- About this task -
Please return the listing exactly, line for line.

- Data shown -

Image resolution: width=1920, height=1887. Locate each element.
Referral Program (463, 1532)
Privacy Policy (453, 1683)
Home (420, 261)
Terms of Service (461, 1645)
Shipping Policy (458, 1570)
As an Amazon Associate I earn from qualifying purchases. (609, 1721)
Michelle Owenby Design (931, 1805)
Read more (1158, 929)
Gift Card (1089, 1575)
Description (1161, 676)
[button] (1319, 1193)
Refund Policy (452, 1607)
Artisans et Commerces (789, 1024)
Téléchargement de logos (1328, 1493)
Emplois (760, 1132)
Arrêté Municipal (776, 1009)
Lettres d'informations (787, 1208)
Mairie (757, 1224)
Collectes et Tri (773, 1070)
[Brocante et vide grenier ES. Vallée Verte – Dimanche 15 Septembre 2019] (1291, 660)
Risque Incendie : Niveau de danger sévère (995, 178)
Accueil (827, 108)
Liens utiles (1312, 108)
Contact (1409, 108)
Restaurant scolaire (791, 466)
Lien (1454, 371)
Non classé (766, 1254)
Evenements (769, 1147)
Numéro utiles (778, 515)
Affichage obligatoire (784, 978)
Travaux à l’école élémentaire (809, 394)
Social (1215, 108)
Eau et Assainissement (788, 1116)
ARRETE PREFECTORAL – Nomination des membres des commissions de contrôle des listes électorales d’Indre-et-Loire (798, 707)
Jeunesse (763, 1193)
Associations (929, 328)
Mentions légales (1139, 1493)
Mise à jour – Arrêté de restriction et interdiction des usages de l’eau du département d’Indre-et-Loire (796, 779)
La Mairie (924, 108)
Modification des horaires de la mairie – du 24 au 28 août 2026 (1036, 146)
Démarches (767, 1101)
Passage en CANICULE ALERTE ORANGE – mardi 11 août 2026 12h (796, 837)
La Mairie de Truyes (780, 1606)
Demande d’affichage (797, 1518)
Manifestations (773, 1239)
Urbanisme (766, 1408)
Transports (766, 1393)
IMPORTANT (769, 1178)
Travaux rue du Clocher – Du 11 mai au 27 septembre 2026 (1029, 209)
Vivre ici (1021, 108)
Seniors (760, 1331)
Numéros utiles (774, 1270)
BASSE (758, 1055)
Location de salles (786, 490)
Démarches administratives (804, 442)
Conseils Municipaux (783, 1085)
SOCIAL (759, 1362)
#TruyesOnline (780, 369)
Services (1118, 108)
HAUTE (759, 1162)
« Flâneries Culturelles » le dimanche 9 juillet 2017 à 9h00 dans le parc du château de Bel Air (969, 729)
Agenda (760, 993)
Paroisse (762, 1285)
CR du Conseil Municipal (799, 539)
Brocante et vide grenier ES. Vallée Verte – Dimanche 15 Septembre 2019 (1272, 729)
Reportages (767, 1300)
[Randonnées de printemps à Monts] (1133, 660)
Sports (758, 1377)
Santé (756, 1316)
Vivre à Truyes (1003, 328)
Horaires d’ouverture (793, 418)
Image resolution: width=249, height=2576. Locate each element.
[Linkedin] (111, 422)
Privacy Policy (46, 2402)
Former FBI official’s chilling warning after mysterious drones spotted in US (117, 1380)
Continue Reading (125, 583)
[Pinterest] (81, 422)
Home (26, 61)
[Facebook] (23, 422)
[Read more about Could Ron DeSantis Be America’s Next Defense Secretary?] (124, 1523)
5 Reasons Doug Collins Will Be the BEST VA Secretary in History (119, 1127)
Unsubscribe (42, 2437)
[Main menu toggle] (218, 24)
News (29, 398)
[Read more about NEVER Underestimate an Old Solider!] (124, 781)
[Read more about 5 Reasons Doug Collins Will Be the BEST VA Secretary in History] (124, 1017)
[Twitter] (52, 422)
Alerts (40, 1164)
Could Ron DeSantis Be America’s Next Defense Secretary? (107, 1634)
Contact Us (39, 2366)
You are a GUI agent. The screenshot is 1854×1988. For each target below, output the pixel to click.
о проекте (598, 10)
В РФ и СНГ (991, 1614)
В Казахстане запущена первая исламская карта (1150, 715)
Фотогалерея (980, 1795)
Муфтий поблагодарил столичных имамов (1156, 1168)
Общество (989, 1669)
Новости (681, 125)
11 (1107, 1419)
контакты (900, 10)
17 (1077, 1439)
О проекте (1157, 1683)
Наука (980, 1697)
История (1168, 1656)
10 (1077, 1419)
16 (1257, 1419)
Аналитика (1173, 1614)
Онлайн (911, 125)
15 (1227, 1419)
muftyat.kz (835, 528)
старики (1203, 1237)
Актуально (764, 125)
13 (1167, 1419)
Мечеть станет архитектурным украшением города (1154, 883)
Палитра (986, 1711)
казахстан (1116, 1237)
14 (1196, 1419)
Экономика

- Response -
Image resolution: width=1920, height=1887. Locate each element.
Referral Program (463, 1532)
Privacy Policy (453, 1683)
Home (420, 261)
Terms of Service (461, 1645)
Shipping Policy (458, 1570)
As an Amazon Associate I earn from qualifying purchases. (609, 1721)
Michelle Owenby Design (931, 1805)
Read more (1158, 929)
Gift Card (1089, 1575)
Description (1161, 676)
[button] (1319, 1193)
Refund Policy (452, 1607)
Artisans et Commerces (789, 1024)
Téléchargement de logos (1328, 1493)
Emplois (760, 1132)
Arrêté Municipal (776, 1009)
Lettres d'informations (787, 1208)
Mairie (757, 1224)
Collectes et Tri (773, 1070)
[Brocante et vide grenier ES. Vallée Verte – Dimanche 15 Septembre 2019] (1291, 660)
Risque Incendie : Niveau de danger sévère (995, 178)
Accueil (827, 108)
Liens utiles (1312, 108)
Contact (1409, 108)
Restaurant scolaire (791, 466)
Lien (1454, 371)
Non classé (766, 1254)
Evenements (769, 1147)
Numéro utiles (778, 515)
Affichage obligatoire (784, 978)
Travaux à l’école élémentaire (809, 394)
Social (1215, 108)
Eau et Assainissement (788, 1116)
ARRETE PREFECTORAL – Nomination des membres des commissions de contrôle des listes électorales d’Indre-et-Loire (798, 707)
Jeunesse (763, 1193)
Associations (929, 328)
Mentions légales (1139, 1493)
Mise à jour – Arrêté de restriction et interdiction des usages de l’eau du département d’Indre-et-Loire (796, 779)
La Mairie (924, 108)
Modification des horaires de la mairie – du 24 au 28 août 2026 (1036, 146)
Démarches (767, 1101)
Passage en CANICULE ALERTE ORANGE – mardi 11 août 2026 12h (796, 837)
La Mairie de Truyes (780, 1606)
Demande d’affichage (797, 1518)
Manifestations (773, 1239)
Urbanisme (766, 1408)
Transports (766, 1393)
IMPORTANT (769, 1178)
Travaux rue du Clocher – Du 11 mai au 27 septembre 2026 (1029, 209)
Vivre ici (1021, 108)
Seniors (760, 1331)
Numéros utiles (774, 1270)
BASSE (758, 1055)
Location de salles (786, 490)
Démarches administratives (804, 442)
Conseils Municipaux (783, 1085)
SOCIAL (759, 1362)
#TruyesOnline (780, 369)
Services (1118, 108)
HAUTE (759, 1162)
« Flâneries Culturelles » le dimanche 9 juillet 2017 à 9h00 dans le parc du château de Bel Air (969, 729)
Agenda (760, 993)
Paroisse (762, 1285)
CR du Conseil Municipal (799, 539)
Brocante et vide grenier ES. Vallée Verte – Dimanche 15 Septembre 2019 (1272, 729)
Reportages (767, 1300)
[Randonnées de printemps à Monts] (1133, 660)
Sports (758, 1377)
Santé (756, 1316)
Vivre à Truyes (1003, 328)
Horaires d’ouverture (793, 418)
Image resolution: width=249, height=2576. Locate each element.
[Linkedin] (111, 422)
Privacy Policy (46, 2402)
Former FBI official’s chilling warning after mysterious drones spotted in US (117, 1380)
Continue Reading (125, 583)
[Pinterest] (81, 422)
Home (26, 61)
[Facebook] (23, 422)
[Read more about Could Ron DeSantis Be America’s Next Defense Secretary?] (124, 1523)
5 Reasons Doug Collins Will Be the BEST VA Secretary in History (119, 1127)
Unsubscribe (42, 2437)
[Main menu toggle] (218, 24)
News (29, 398)
[Read more about NEVER Underestimate an Old Solider!] (124, 781)
[Read more about 5 Reasons Doug Collins Will Be the BEST VA Secretary in History] (124, 1017)
[Twitter] (52, 422)
Alerts (40, 1164)
Could Ron DeSantis Be America’s Next Defense Secretary? (107, 1634)
Contact Us (39, 2366)
You are a GUI agent. The screenshot is 1854×1988. For each target below, output the pixel to click.
о проекте (598, 10)
В РФ и СНГ (991, 1614)
В Казахстане запущена первая исламская карта (1150, 715)
Фотогалерея (980, 1795)
Муфтий поблагодарил столичных имамов (1156, 1168)
Общество (989, 1669)
Новости (681, 125)
11 (1107, 1419)
контакты (900, 10)
17 (1077, 1439)
О проекте (1157, 1683)
Наука (980, 1697)
История (1168, 1656)
10 (1077, 1419)
16 (1257, 1419)
Аналитика (1173, 1614)
Онлайн (911, 125)
15 (1227, 1419)
muftyat.kz (835, 528)
старики (1203, 1237)
Актуально (764, 125)
13 (1167, 1419)
Мечеть станет архитектурным украшением города (1154, 883)
Палитра (986, 1711)
казахстан (1116, 1237)
14 (1196, 1419)
Экономика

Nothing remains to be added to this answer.